El conflicto en Ucrania se ha intensificado con un intercambio de ataques contra infraestructura clave, destacando un mortífero bombardeo ruso sobre el puerto de Odesa y avances rusos en el frente de Kúpiansk, mientras Kiev ha respondido con ataques en territorio ruso. En el sur de Ucrania, ataques con misiles rusos contra infraestructuras portuarias en Odesa dejaron un saldo de al menos ocho muertos y 27 heridos, según informó el Servicio Estatal de Emergencias de Ucrania. Estos bombardeos, junto con otros ataques, provocaron cortes de electricidad en al menos cuatro regiones ucranianas, evidenciando una estrategia rusa de golpear la infraestructura crítica del país. En el frente de batalla, el Ministerio de Defensa ruso afirmó haber tomado el control de Kúpiansk, una ciudad considerada clave, y el presidente Putin se felicitó por los progresos de su ofensiva.
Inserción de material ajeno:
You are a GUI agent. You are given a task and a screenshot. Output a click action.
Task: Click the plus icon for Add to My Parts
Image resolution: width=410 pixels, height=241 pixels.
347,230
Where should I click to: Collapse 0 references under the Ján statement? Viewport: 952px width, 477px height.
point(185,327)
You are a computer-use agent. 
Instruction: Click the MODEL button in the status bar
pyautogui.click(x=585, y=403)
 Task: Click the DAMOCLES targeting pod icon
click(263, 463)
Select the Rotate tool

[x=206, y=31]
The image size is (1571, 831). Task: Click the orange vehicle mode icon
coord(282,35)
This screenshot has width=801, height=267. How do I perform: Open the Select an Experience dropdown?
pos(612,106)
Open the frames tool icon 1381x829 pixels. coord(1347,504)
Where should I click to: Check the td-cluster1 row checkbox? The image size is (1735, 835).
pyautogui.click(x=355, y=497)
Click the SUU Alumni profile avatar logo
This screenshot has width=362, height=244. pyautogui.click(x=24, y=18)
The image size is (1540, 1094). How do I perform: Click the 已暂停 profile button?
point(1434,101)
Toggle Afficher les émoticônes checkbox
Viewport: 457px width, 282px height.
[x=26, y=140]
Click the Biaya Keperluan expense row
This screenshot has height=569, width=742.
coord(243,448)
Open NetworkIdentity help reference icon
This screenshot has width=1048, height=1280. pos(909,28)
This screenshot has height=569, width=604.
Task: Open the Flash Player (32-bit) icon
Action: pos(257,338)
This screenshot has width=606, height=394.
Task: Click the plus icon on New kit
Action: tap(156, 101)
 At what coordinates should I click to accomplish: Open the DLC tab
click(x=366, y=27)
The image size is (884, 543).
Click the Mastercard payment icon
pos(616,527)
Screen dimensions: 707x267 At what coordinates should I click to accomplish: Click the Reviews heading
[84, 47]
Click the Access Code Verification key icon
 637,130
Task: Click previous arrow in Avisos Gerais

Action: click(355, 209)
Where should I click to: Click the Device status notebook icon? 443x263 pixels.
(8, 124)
Por su parte, Ucrania también ha demostrado su capacidad para llevar la guerra a territorio ruso.
El gobernador de la región sureña de Rostov informó de la muerte de tres personas durante ataques nocturnos con drones ucranianos. Esta escalada de hostilidades ocurre paradójicamente en paralelo a los intentos de Estados Unidos por reactivar las negociaciones de paz, con una nueva ronda de conversaciones programada en Miami.
En resumenLa guerra en Ucrania vive una nueva escalada con ataques rusos a infraestructuras críticas como el puerto de Odesa y avances en el este, mientras que Ucrania ha respondido con ataques de drones en territorio ruso, mostrando la intensificación del conflicto en ambos lados.